Slender Man'in yaklaştığı anlarda sesin bozulmaya başlaması, ekranla birlikte kulakları da ele geçiriyor. Özellikle kaliteli bir kulaklıkla oynuyorsanız, ses tasarımı gerçekten tüyleri diken diken ediyor. Oyuncuya “kaç” hissini sadece görsel olarak değil, sesin yönüyle ve yoğunluğuyla da veriyor. Bu da oyunun tansiyonunu her an yukarıda tutuyor.

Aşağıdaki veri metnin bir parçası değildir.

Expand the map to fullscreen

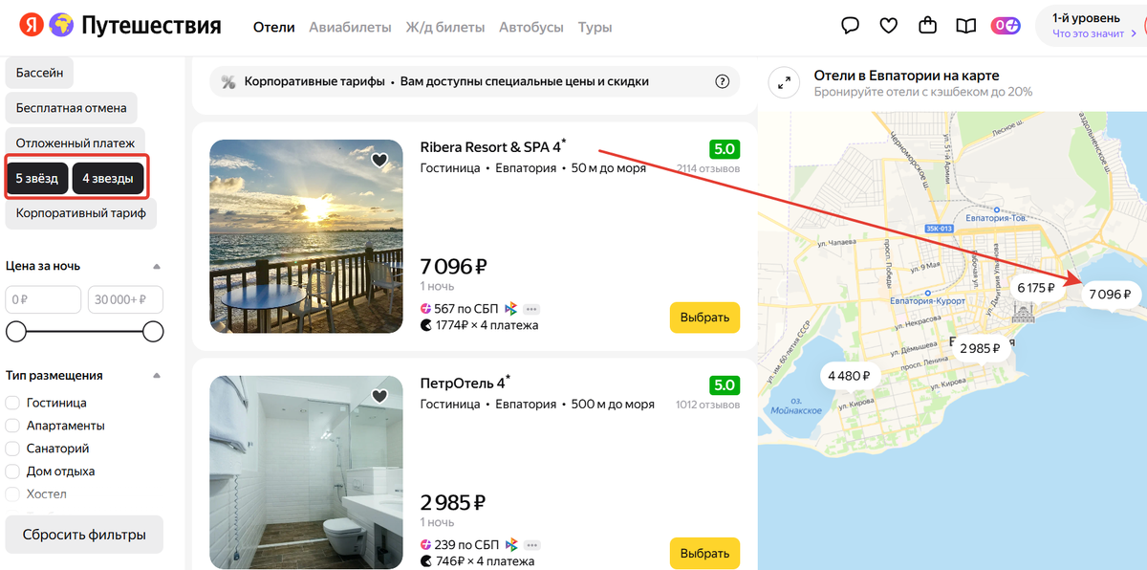[785, 82]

İşin güzel yanı şu: Oyunun yıl dönümü güncellemesiyle birlikte bazı ses efektleri yenilenmiş, surround destek geliştirilmiş. Bu da atmosferin derinliğini ciddi anlamda artırmış. Artık sadece gözünüzle değil, kulağınızla da hayatta kalmaya çalışıyorsunuz.
[b] Hikaye ve Karakterler: [/b]
Slender: The Arrival, kaybolan bir arkadaşın izini sürerken karanlık bir ormanda kendini bulan Lauren’ın hikâyesini anlatıyor. Oyuna adım attığın andan itibaren, etrafa saçılmış notlar, semboller ve sessizlik, atmosferin boğuculuğunu hissettiriyor. Başta sadece Slender Man’in varlığı gerilimi diri tutarken, ilerleyen bölümlerde işler daha da tuhaflaşıyor.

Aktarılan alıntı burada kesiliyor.